—¿Dónde nació usted?
—Nací en un pueblo de Sevilla que se llama Badolatosa, que linda con Córdoba. Yo era la segunda de cinco hermanos.
—¿A qué se dedicaban sus padres?
—A la tierra y al campo. Mi padre, Rafael, era campesino y muy trabajador. Hacía carbón, cogía aceitunas… Mi madre, Damiana, venía de una familia de gente rica que tenía un casino. Pero se enamoró de mi padre, que era muy guapo y trabajador, aunque era campesino y eso apenas le daba para comer.
—¿Le tocaba a usted trabajar también en el campo?
—A mí me tocó trabajar desde muy pequeña en las casas. Con 11 años ya estaba interna en la casa del médico, que era bilbaíno y lo habían mandado al pueblo. Pero allí no se comía un rosco, la gente le pagaba con cosas del campo y no con dinero, así que se marchó a Alhucemas y me llevó con él para que cuidara de sus hijas. Estuve con él alrededor de un año, pero echaba mucho de menos a mi familia, siempre estaba llorando, y volví con ellos. Una vez en el pueblo, me fui a trabajar a un cortijo. Allí dormíamos en una especie de nave o chabola, los hombres por un lado y las mujeres por otro. No teníamos ni luz ni baño. Había que hacer nuestras necesidades en el campo y usar un candil para hacer punto por las noches o los días que llovía y no podíamos salir a trabajar. Volví a casa cargada de piojos (risas).
—¿Pudo ir al colegio?
—Al colegio solo iba a limpiar (risas). Me gustaba más fregar que estudiar, la verdad. Gracias a la influencia de mis tíos, que conocían a gente rica que iba al casino, acabé trabajando en la casa de un señor que había sido ministro, Alberto Martín Artajo, con su hija Maricarmen. ¡Qué guapa y educada era! Cuando me enteré de que en Barcelona se pagaba mejor a las mujeres que trabajaban en las casas, hasta 1.000 pesetas, me fui a Barcelona con un grupo de chicas del pueblo. Yo, con solo 15 años, era la más pequeña de todas. Como era tan jovencita, en la casa del abogado en la que trabajé, a mí no me llegaron a pagar tanto.

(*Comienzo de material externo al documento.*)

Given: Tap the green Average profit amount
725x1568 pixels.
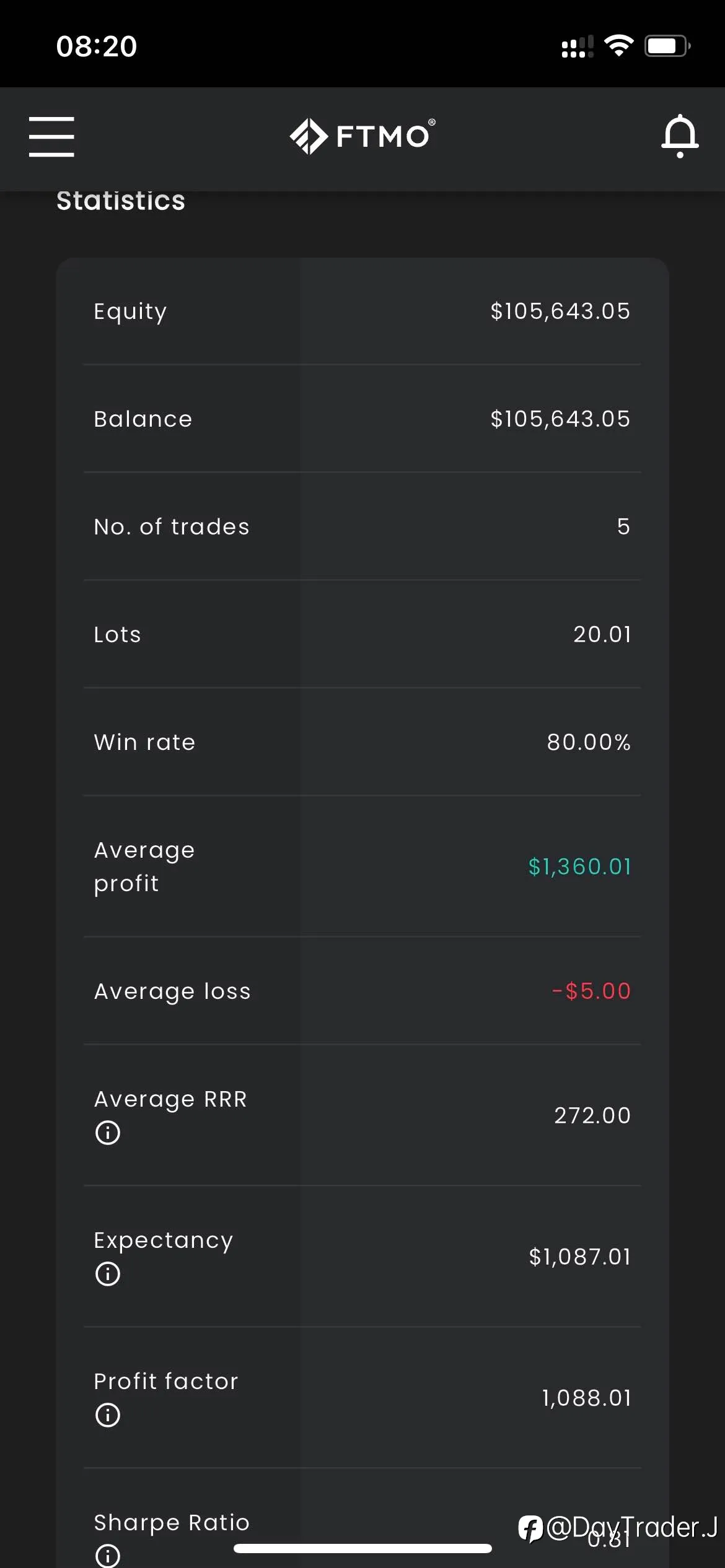Looking at the screenshot, I should (x=579, y=866).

—¿Trabajó mucho tiempo en casa del abogado de Barcelona?
—No mucho. Con el dinero que le iba mandando a mi madre, ella pudo venir también a Barcelona. Vivía en las buhardillas de un edificio del abogado y, abajo, vivía una tía suya: «la tía de los gatos», la llamábamos (risas). Le hacía la vida imposible y se acabó marchando.
—¿Volvió al pueblo?
—No. Me quedé en Barcelona. Allí me casé con Miguel, que era albañil, y nos hicimos una buena casa en Sitges. Entonces dejé de trabajar, mi marido ganaba suficiente dinero y me dediqué a cuidar de nuestros hijos, Miguel y Gloria. Ahora ya tengo cuatro nietos. Pero a principios de los años 80 vino una crisis muy grande y apenas había trabajo. Entonces volví a limpiar casas, negocios… lo que fuera, hasta que finalmente decidimos emigrar al norte, a Bilbao, antes de venir a Ibiza con los niños.
—¿Encontraron trabajo en Ibiza?
—¡Ya lo creo! Yo, de casa en casa limpiando y mi marido haciendo piscinas para los hoteles. También trabajó en la construcción, como en la reforma de la discoteca Amnesia, en la que estaba implicado un señor al que conocíamos en Sitges. Mi marido también le hizo la casa. No tardamos en comprarnos una casita en Vila que él reformó. Después de haber dado tantas vueltas en la vida y de haber trabajado tanto, ¿quién me iba a decir a mí que, a día de hoy, tendría a mi hijo con carrera y a mi nieta también? (se emociona).